AP News, January 17th, 2007
Investigators will need weeks to understand the cause of this week's deadly collision between a container ship and a commuter hydrofoil near the entrance to the Sicilian port of Messina, Italy's transportation minister said Wednesday.
Alessandro Bianchi said in a report to the lower house of parliament that the Coast Guard was tracing the movements of both ships, plus those of a third vessel that was in the area at the time but did not appear to be directly involved in the collision.
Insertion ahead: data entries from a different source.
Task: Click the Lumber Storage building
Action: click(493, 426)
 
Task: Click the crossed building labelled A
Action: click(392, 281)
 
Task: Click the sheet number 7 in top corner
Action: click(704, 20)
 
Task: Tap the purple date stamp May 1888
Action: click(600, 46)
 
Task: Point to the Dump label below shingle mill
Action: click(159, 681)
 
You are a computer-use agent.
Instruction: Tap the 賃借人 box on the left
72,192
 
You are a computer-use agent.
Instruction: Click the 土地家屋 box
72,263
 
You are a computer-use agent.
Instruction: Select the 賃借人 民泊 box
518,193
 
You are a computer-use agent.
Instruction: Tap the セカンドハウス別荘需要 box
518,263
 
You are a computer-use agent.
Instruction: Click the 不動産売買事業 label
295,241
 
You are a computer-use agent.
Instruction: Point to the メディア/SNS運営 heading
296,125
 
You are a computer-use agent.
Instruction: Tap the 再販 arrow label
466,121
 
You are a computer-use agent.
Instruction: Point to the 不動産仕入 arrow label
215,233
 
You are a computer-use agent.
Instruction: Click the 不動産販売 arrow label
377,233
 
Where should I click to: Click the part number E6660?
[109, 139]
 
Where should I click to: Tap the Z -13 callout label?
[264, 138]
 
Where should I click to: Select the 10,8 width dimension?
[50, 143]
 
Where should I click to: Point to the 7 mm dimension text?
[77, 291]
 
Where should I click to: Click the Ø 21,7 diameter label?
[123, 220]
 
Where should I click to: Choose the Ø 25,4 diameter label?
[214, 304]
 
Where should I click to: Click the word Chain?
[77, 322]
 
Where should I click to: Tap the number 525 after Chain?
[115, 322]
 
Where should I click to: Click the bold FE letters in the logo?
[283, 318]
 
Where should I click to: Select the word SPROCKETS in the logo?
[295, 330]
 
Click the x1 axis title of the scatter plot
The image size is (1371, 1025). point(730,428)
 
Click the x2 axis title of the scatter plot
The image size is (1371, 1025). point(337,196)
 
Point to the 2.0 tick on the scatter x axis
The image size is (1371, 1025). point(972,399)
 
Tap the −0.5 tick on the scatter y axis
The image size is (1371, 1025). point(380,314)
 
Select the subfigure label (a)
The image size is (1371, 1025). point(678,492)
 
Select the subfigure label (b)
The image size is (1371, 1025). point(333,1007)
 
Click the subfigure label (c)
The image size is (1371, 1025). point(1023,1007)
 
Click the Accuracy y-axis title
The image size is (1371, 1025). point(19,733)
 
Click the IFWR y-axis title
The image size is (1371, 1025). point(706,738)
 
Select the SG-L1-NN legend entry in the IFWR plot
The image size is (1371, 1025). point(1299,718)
Four crew members were killed and about 100 people were injured, including six seriously, in the collision Monday, Bianchi said. The hydrofoil, packed with workers and university students, was approaching Messina after crossing the Strait of Messina from Reggio Calabria.
Prosecutors have placed the captains of the container ship and the third vessel, a ferry, under investigation, as a matter of routine, Italian news agencies Apcom and ANSA reported. The captain of the hydrofoil was killed in the crash.
Bianchi said the hydrofoil was built in 1999 and was last inspected in March. British shipping company Borchard Lines Ltd. said on its Web site that the 6,700-ton container ship was built in 2004 and registered in Antigua and Barbuda.
Hydrofoils are fast-moving, motorized craft that skim over the sea's surface thanks to flat or curved finlike devices attached by struts to the hull which lift up the vessel.
Calabria, the "toe" of the boot-shaped Italian peninsula, is linked to the island of Sicily by air and sea routes.